You can use EDS-PDF to overlay labelled bounding boxes on top of a PDF document.

import edspdf
from confit import Config
from pathlib import Path
from edspdf.visualization import show_annotations

config = """
[pipeline]
pipeline = ["extractor", "classifier"]

[components]

[components.extractor]
@factory = "pdfminer-extractor"
extract_style = true

[components.classifier]
@factory = "mask-classifier"
x0 = 0.25
x1 = 0.95
y0 = 0.3
y1 = 0.9
threshold = 0.1
"""

model = edspdf.load(Config.from_str(config))

# Get a PDF
pdf = Path("/Users/perceval/Development/edspdf/tests/resources/letter.pdf").read_bytes()

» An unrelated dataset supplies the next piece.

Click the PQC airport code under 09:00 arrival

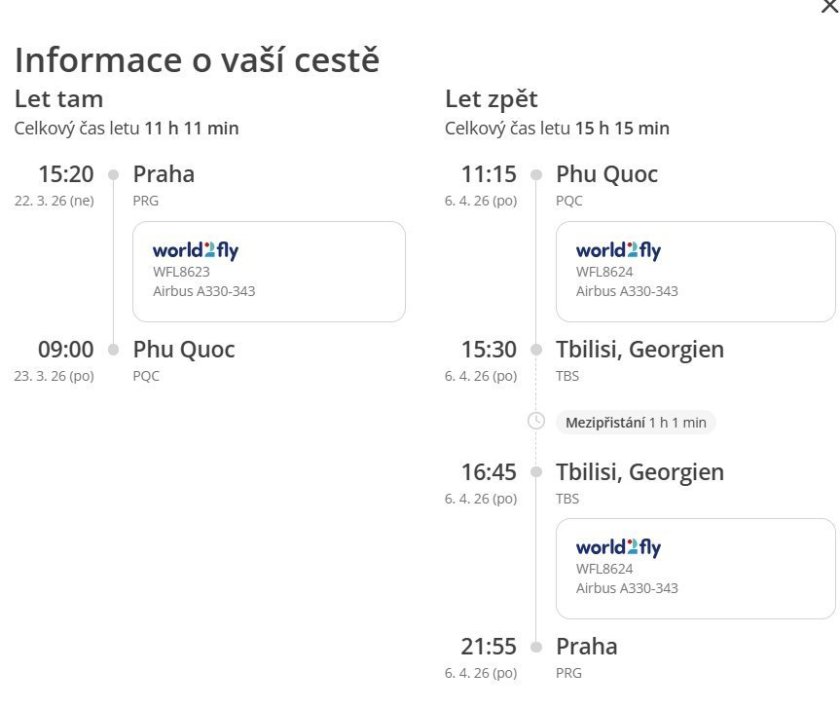146,376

# Construct the DataFrame of blocs
doc = model(pdf)

# Compute an image representation of each page of the PDF
# overlaid with the predicted bounding boxes
imgs = show_annotations(pdf=pdf, annotations=doc.text_boxes)

imgs[0]

If you run this code in a Jupyter notebook, you'll see the following:

lines

Merging blocs together

To help debug a pipeline (or a labelled dataset), you might want to merge blocs together according to their labels. EDS-PDF provides a merge_lines method that does just that.

# ↑ Omitted code above ↑
from edspdf.visualization import merge_boxes, show_annotations

merged = merge_boxes(doc.text_boxes)

imgs = show_annotations(pdf=pdf, annotations=merged)
imgs[0]

See the difference:

lines

lines

The merge_boxes method uses the notion of maximal cliques to compute merges. It forbids the combined blocs from overlapping with any bloc from another label.